**TASK ITEM:**
Once the line with "The image size is (751, 486)." is found in the entries below, print it and each following line exactly, stopping after the line with "You are a computer-use agent. The height"; print nothing else.

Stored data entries
==*==

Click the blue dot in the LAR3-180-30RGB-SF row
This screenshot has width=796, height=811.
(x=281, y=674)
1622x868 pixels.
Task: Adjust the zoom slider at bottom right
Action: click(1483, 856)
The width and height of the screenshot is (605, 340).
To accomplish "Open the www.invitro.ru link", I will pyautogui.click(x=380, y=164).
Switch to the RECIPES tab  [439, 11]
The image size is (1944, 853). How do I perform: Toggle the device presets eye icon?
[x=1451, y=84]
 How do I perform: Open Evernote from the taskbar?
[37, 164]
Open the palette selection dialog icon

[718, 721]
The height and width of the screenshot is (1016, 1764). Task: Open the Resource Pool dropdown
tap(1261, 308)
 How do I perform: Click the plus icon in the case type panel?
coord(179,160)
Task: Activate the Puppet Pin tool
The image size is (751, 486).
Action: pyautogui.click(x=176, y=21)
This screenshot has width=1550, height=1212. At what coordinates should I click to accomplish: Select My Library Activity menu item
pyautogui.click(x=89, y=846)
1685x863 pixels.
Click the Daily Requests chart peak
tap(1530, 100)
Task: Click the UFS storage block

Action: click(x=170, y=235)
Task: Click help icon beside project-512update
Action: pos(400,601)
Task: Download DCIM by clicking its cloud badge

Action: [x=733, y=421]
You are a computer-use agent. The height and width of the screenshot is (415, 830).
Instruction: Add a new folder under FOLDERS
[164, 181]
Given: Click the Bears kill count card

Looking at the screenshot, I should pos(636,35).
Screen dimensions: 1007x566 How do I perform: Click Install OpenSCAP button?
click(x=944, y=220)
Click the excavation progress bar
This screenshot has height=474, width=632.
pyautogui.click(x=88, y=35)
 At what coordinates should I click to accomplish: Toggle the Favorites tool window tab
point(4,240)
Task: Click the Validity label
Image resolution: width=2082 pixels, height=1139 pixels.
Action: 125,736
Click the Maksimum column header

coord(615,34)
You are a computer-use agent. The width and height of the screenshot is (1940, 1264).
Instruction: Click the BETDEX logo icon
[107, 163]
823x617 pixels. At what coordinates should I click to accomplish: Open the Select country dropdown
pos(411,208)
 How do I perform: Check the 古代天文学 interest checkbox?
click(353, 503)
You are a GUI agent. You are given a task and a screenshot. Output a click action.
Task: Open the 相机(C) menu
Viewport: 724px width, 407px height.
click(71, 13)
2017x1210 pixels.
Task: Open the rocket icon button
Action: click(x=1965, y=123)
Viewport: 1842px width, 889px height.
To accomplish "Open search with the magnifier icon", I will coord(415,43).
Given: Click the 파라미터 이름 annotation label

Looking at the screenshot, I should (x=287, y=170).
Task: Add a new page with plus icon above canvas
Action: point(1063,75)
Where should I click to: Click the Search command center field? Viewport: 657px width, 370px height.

==*==

**RESPONSE:**
The image size is (751, 486).
Action: pyautogui.click(x=176, y=21)
This screenshot has width=1550, height=1212. At what coordinates should I click to accomplish: Select My Library Activity menu item
pyautogui.click(x=89, y=846)
1685x863 pixels.
Click the Daily Requests chart peak
tap(1530, 100)
Task: Click the UFS storage block

Action: click(x=170, y=235)
Task: Click help icon beside project-512update
Action: pos(400,601)
Task: Download DCIM by clicking its cloud badge

Action: [x=733, y=421]
You are a computer-use agent. The height and width of the screenshot is (415, 830).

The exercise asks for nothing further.